In the emails, HuffPost writer Nadine White asked why Kemi Badenoch hadn't participated in a pro-vaccine video.

Ms Badenoch described the query as "creepy and bizarre" and accused the news site of "looking to sow distrust".

Labour said this exposed the journalist to "a torrent of abuse online".

In the letter to head of the civil service Simon Case, Labour's shadow women and equalities secretary Marsha de Cordova said: "Ms Badenoch's actions last week fell well below the standards and behaviours expected of a government minister.

"The appropriate course of action, at the very least, would have been to professionally acknowledge the enquiry."

Instead, she said, "Ms Badenoch has exposed Ms White to a torrent of abuse online which has necessitated the lockdown of her Twitter account".

Vaccine trial

The journalist was requesting a statement on why Ms Badenoch hadn't participated in a social media video of black MPs encouraging vaccine take-up across the black community.
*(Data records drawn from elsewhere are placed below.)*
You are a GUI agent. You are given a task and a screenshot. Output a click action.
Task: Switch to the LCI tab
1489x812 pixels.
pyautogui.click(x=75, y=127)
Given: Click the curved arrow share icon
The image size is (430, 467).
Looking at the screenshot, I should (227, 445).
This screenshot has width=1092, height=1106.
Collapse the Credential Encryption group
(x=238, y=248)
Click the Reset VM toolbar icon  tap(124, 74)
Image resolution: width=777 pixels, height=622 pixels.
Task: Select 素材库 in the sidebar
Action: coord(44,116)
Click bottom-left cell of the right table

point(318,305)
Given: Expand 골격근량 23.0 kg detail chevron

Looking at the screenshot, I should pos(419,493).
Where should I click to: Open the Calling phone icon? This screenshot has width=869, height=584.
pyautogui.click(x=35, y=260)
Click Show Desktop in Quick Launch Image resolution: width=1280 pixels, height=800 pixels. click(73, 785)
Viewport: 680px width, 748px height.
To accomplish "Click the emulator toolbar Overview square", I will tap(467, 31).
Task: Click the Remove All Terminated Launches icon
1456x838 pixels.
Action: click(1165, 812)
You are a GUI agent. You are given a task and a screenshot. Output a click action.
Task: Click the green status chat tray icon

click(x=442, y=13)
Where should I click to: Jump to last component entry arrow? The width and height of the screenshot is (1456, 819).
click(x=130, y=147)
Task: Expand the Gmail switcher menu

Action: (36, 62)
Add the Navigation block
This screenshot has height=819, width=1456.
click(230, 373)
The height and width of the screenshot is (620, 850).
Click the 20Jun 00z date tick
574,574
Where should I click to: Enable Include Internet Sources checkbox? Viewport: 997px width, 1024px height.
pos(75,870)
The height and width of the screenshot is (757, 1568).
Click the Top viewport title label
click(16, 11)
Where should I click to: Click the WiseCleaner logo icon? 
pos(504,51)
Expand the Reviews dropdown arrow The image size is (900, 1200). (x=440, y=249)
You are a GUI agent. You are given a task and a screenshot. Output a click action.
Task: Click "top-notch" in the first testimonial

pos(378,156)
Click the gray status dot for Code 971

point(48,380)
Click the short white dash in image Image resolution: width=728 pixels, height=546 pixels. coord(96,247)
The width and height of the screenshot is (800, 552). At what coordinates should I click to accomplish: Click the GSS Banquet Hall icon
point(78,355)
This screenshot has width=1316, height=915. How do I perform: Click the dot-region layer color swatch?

Ms Badenoch said on Twitter that she supported the video but had not taken part because she was participating in a vaccine trial and wanted to avoid mixing messages.

She added that she had been working "on improving government communications across all communities, especially those disproportionately impacted by Covid-19".

The Cabinet Office confirmed Labour's letter had been received and they would "respond in due course".

Earlier on Tuesday, the prime minister's press secretary told journalists that the government believed in HuffPost's right to ask questions of government and that Ms Badenoch's decision to put the correspondence in the public domain was a matter for her.

"Kemi Badenoch felt that the correspondence with Nadine White was something she should put in the public domain," she said.

Ms White said: "A journalist privately putting claims from reliable sources to a government minister is standard procedure. Badenoch's response was uncalled for and sets a worrying precedent."